Pen Sovann's removal

On 2 December 1981, the Co-De Facto Leader, Prime Minister and General Secretary of the KPRP Pen Sovann was removed from his office or title as co-de facto leader and, three days later, from his prime minister and general secretary positions.

== Background ==
From the beginning of the People's Republic of Kampuchea, Pen Sovann was the co-de facto leader with Heng Samrin. Pen Sovann, who was in the beginning pro-Vietnam became more critical of the Vietnamese occupation of Kampuchean and started a campaign against the occupation. Pen Sovann tried to resist the influence of Vietnam, he made it clear that he wanted the People's Army of Vietnam out of Kampuchea and he planned the creation of a army of five regiments, the Vietnamese leadership opposed it and Lê Đức Thọ went to the Soviet Union, where he complained about Pen Sovann. Further the Vietnamese were against the "overfriendly" relations of Pen Sovann and other politicians with the USSR, Vietnam, didn't wanted a decline in the "special relationship" to Kampuchea with is also important for the security of Vietnam. Another factor of the removal of Sovann, was the tensions between Sovann and Lê Đức Thọ, that rose after Lê Đức Thọ interfered in the internal policies of Cambodia, while it was agreed that he wouldn't intervene, that Sovann's military authority was ignored by Lê Đức Anh, also wasn't in the likeing of Pen Sovann.

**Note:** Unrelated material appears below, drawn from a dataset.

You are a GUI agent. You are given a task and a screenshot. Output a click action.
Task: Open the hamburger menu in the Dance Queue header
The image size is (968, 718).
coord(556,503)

Besides Vietnam's opposition to Pen Sovann, even internal in the Kampuchean People's Revolutionary Party, members like Say Phouthang and Hun Sen opposed him.

== Removal ==
On the recommendation of both Lê Đức Thọ and Lê Đức Anh, the Politburo in Hanoi accepted an ‘appeal’ from several members of the Kampuchean People's Revolutionary Party to remove Pen Sovann from his offices he held. At 17:45 (05:45 p.m) on 2 December 1981, Say Phouthang and Hun Sen led the A-21 Police Unit and circa. 900 soldiers of the People's Army of Vietnam, they surrounded the house of Pen Sovann with twelve tanks and arrested him.

== Aftermath ==
With Pen Sovann, imprisoned Say Phouthang was seen as the new co-de facto leader. Even while arrested Pen Sovann still hold the offices of prime minister and general secretary of the KPRP until 5 December 1981. On 5 December, co-l'de facto leader Heng Samrin became the new general secretary of the KPRP, while Chan Sy became acting prime minister on the same day. As the reason for the new officeholders, the government announced that Sovann's health had declined. Later the government said that Pen Sovann lived in Hanoi, after a drug overdose.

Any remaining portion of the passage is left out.